----- Extracted data

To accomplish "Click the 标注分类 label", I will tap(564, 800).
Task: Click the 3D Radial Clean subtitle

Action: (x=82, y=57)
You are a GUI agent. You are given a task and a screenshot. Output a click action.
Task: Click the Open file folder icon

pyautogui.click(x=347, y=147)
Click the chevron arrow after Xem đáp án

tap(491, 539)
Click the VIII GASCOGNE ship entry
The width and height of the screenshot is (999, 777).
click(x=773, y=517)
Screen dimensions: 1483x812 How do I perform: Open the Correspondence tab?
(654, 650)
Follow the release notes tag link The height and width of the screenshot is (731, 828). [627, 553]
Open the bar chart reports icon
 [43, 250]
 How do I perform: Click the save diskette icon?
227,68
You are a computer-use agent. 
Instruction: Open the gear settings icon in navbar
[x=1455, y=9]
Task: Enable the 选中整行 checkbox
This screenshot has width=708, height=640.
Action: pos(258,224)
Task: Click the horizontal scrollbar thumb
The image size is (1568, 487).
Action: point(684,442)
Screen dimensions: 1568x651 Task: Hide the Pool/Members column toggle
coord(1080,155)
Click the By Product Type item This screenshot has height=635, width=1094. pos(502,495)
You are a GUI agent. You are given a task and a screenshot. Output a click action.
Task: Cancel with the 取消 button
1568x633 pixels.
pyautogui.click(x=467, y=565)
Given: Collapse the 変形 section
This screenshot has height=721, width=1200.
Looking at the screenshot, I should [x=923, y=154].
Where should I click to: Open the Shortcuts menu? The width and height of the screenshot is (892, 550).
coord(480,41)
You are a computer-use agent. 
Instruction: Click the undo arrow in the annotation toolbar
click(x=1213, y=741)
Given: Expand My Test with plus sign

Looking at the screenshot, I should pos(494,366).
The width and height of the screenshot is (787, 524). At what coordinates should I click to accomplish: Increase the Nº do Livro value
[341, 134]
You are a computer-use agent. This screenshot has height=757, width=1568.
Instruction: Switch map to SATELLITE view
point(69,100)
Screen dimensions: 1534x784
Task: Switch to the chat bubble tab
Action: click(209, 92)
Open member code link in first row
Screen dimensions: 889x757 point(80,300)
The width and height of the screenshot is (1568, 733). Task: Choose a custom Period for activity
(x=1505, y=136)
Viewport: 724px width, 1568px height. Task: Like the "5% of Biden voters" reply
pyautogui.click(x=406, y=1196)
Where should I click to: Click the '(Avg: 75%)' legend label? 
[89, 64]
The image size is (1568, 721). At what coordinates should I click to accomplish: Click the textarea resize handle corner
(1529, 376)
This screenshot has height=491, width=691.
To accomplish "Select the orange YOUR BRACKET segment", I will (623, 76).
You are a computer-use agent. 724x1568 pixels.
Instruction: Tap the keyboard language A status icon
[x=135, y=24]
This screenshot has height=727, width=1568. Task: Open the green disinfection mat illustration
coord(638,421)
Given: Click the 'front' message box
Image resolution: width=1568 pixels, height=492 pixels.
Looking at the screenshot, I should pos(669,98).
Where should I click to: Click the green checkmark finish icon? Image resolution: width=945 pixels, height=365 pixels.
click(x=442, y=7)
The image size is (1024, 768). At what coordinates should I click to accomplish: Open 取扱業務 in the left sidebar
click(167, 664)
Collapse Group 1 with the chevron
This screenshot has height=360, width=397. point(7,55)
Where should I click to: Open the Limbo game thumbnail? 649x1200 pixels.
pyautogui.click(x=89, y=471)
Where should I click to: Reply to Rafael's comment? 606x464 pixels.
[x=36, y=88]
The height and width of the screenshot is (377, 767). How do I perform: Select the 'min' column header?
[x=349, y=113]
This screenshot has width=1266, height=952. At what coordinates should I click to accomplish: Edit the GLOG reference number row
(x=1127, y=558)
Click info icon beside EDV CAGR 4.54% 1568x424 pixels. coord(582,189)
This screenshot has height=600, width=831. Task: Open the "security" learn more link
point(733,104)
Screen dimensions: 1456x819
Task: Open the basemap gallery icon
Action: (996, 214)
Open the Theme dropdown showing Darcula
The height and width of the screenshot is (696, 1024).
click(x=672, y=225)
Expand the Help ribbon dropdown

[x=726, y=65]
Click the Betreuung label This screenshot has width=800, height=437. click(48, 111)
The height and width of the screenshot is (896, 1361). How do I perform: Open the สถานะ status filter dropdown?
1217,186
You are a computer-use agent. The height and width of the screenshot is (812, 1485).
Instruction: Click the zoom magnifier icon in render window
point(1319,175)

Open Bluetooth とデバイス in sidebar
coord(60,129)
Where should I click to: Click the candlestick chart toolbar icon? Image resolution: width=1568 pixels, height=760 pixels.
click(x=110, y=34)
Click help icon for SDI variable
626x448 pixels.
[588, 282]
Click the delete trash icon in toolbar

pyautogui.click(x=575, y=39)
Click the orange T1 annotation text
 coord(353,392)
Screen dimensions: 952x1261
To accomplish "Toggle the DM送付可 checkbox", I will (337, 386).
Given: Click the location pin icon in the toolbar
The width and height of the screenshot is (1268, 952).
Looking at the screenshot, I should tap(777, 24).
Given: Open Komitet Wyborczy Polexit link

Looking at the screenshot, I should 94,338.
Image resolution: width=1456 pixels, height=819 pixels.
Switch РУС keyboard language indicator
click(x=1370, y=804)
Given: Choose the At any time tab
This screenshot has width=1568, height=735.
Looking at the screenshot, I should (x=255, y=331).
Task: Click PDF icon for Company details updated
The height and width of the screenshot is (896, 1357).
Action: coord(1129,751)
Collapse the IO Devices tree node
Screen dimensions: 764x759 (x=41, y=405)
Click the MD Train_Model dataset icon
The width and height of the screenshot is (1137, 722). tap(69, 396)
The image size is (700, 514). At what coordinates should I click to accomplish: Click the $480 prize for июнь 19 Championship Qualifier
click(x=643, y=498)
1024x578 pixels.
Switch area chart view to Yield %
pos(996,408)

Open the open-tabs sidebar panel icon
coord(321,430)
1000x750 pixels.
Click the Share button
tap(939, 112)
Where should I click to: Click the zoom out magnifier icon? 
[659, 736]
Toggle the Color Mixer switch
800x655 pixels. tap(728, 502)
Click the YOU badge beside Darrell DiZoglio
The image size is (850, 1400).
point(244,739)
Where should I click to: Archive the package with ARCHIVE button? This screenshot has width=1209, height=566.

----------

Rewrite every line of the listing above as a Markdown table with two columns, Row and Line. Number the rows in order and leave out blank lines.

| Row | Line |
|---|---|
| 1 | To accomplish "Click the 标注分类 label", I will tap(564, 800). |
| 2 | Task: Click the 3D Radial Clean subtitle |
| 3 | Action: (x=82, y=57) |
| 4 | You are a GUI agent. You are given a task and a screenshot. Output a click action. |
| 5 | Task: Click the Open file folder icon |
| 6 | pyautogui.click(x=347, y=147) |
| 7 | Click the chevron arrow after Xem đáp án |
| 8 | tap(491, 539) |
| 9 | Click the VIII GASCOGNE ship entry |
| 10 | The width and height of the screenshot is (999, 777). |
| 11 | click(x=773, y=517) |
| 12 | Screen dimensions: 1483x812 How do I perform: Open the Correspondence tab? |
| 13 | (654, 650) |
| 14 | Follow the release notes tag link The height and width of the screenshot is (731, 828). [627, 553] |
| 15 | Open the bar chart reports icon |
| 16 |  [43, 250] |
| 17 |  How do I perform: Click the save diskette icon? |
| 18 | 227,68 |
| 19 | You are a computer-use agent.  |
| 20 | Instruction: Open the gear settings icon in navbar |
| 21 | [x=1455, y=9] |
| 22 | Task: Enable the 选中整行 checkbox |
| 23 | This screenshot has width=708, height=640. |
| 24 | Action: pos(258,224) |
| 25 | Task: Click the horizontal scrollbar thumb |
| 26 | The image size is (1568, 487). |
| 27 | Action: point(684,442) |
| 28 | Screen dimensions: 1568x651 Task: Hide the Pool/Members column toggle |
| 29 | coord(1080,155) |
| 30 | Click the By Product Type item This screenshot has height=635, width=1094. pos(502,495) |
| 31 | You are a GUI agent. You are given a task and a screenshot. Output a click action. |
| 32 | Task: Cancel with the 取消 button |
| 33 | 1568x633 pixels. |
| 34 | pyautogui.click(x=467, y=565) |
| 35 | Given: Collapse the 変形 section |
| 36 | This screenshot has height=721, width=1200. |
| 37 | Looking at the screenshot, I should [x=923, y=154]. |
| 38 | Where should I click to: Open the Shortcuts menu? The width and height of the screenshot is (892, 550). |
| 39 | coord(480,41) |
| 40 | You are a computer-use agent.  |
| 41 | Instruction: Click the undo arrow in the annotation toolbar |
| 42 | click(x=1213, y=741) |
| 43 | Given: Expand My Test with plus sign |
| 44 | Looking at the screenshot, I should pos(494,366). |
| 45 | The width and height of the screenshot is (787, 524). At what coordinates should I click to accomplish: Increase the Nº do Livro value |
| 46 | [341, 134] |
| 47 | You are a computer-use agent. This screenshot has height=757, width=1568. |
| 48 | Instruction: Switch map to SATELLITE view |
| 49 | point(69,100) |
| 50 | Screen dimensions: 1534x784 |
| 51 | Task: Switch to the chat bubble tab |
| 52 | Action: click(209, 92) |
| 53 | Open member code link in first row |
| 54 | Screen dimensions: 889x757 point(80,300) |
| 55 | The width and height of the screenshot is (1568, 733). Task: Choose a custom Period for activity |
| 56 | (x=1505, y=136) |
| 57 | Viewport: 724px width, 1568px height. Task: Like the "5% of Biden voters" reply |
| 58 | pyautogui.click(x=406, y=1196) |
| 59 | Where should I click to: Click the '(Avg: 75%)' legend label?  |
| 60 | [89, 64] |
| 61 | The image size is (1568, 721). At what coordinates should I click to accomplish: Click the textarea resize handle corner |
| 62 | (1529, 376) |
| 63 | This screenshot has height=491, width=691. |
| 64 | To accomplish "Select the orange YOUR BRACKET segment", I will (623, 76). |
| 65 | You are a computer-use agent. 724x1568 pixels. |
| 66 | Instruction: Tap the keyboard language A status icon |
| 67 | [x=135, y=24] |
| 68 | This screenshot has height=727, width=1568. Task: Open the green disinfection mat illustration |
| 69 | coord(638,421) |
| 70 | Given: Click the 'front' message box |
| 71 | Image resolution: width=1568 pixels, height=492 pixels. |
| 72 | Looking at the screenshot, I should pos(669,98). |
| 73 | Where should I click to: Click the green checkmark finish icon? Image resolution: width=945 pixels, height=365 pixels. |
| 74 | click(x=442, y=7) |
| 75 | The image size is (1024, 768). At what coordinates should I click to accomplish: Open 取扱業務 in the left sidebar |
| 76 | click(167, 664) |
| 77 | Collapse Group 1 with the chevron |
| 78 | This screenshot has height=360, width=397. point(7,55) |
| 79 | Where should I click to: Open the Limbo game thumbnail? 649x1200 pixels. |
| 80 | pyautogui.click(x=89, y=471) |
| 81 | Where should I click to: Reply to Rafael's comment? 606x464 pixels. |
| 82 | [x=36, y=88] |
| 83 | The height and width of the screenshot is (377, 767). How do I perform: Select the 'min' column header? |
| 84 | [x=349, y=113] |
| 85 | This screenshot has width=1266, height=952. At what coordinates should I click to accomplish: Edit the GLOG reference number row |
| 86 | (x=1127, y=558) |
| 87 | Click info icon beside EDV CAGR 4.54% 1568x424 pixels. coord(582,189) |
| 88 | This screenshot has height=600, width=831. Task: Open the "security" learn more link |
| 89 | point(733,104) |
| 90 | Screen dimensions: 1456x819 |
| 91 | Task: Open the basemap gallery icon |
| 92 | Action: (996, 214) |
| 93 | Open the Theme dropdown showing Darcula |
| 94 | The height and width of the screenshot is (696, 1024). |
| 95 | click(x=672, y=225) |
| 96 | Expand the Help ribbon dropdown |
| 97 | [x=726, y=65] |
| 98 | Click the Betreuung label This screenshot has width=800, height=437. click(48, 111) |
| 99 | The height and width of the screenshot is (896, 1361). How do I perform: Open the สถานะ status filter dropdown? |
| 100 | 1217,186 |
| 101 | You are a computer-use agent. The height and width of the screenshot is (812, 1485). |
| 102 | Instruction: Click the zoom magnifier icon in render window |
| 103 | point(1319,175) |
| 104 | Open Bluetooth とデバイス in sidebar |
| 105 | coord(60,129) |
| 106 | Where should I click to: Click the candlestick chart toolbar icon? Image resolution: width=1568 pixels, height=760 pixels. |
| 107 | click(x=110, y=34) |
| 108 | Click help icon for SDI variable |
| 109 | 626x448 pixels. |
| 110 | [588, 282] |
| 111 | Click the delete trash icon in toolbar |
| 112 | pyautogui.click(x=575, y=39) |
| 113 | Click the orange T1 annotation text |
| 114 |  coord(353,392) |
| 115 | Screen dimensions: 952x1261 |
| 116 | To accomplish "Toggle the DM送付可 checkbox", I will (337, 386). |
| 117 | Given: Click the location pin icon in the toolbar |
| 118 | The width and height of the screenshot is (1268, 952). |
| 119 | Looking at the screenshot, I should tap(777, 24). |
| 120 | Given: Open Komitet Wyborczy Polexit link |
| 121 | Looking at the screenshot, I should 94,338. |
| 122 | Image resolution: width=1456 pixels, height=819 pixels. |
| 123 | Switch РУС keyboard language indicator |
| 124 | click(x=1370, y=804) |
| 125 | Given: Choose the At any time tab |
| 126 | This screenshot has width=1568, height=735. |
| 127 | Looking at the screenshot, I should (x=255, y=331). |
| 128 | Task: Click PDF icon for Company details updated |
| 129 | The height and width of the screenshot is (896, 1357). |
| 130 | Action: coord(1129,751) |
| 131 | Collapse the IO Devices tree node |
| 132 | Screen dimensions: 764x759 (x=41, y=405) |
| 133 | Click the MD Train_Model dataset icon |
| 134 | The width and height of the screenshot is (1137, 722). tap(69, 396) |
| 135 | The image size is (700, 514). At what coordinates should I click to accomplish: Click the $480 prize for июнь 19 Championship Qualifier |
| 136 | click(x=643, y=498) |
| 137 | 1024x578 pixels. |
| 138 | Switch area chart view to Yield % |
| 139 | pos(996,408) |
| 140 | Open the open-tabs sidebar panel icon |
| 141 | coord(321,430) |
| 142 | 1000x750 pixels. |
| 143 | Click the Share button |
| 144 | tap(939, 112) |
| 145 | Where should I click to: Click the zoom out magnifier icon?  |
| 146 | [659, 736] |
| 147 | Toggle the Color Mixer switch |
| 148 | 800x655 pixels. tap(728, 502) |
| 149 | Click the YOU badge beside Darrell DiZoglio |
| 150 | The image size is (850, 1400). |
| 151 | point(244,739) |
| 152 | Where should I click to: Archive the package with ARCHIVE button? This screenshot has width=1209, height=566. |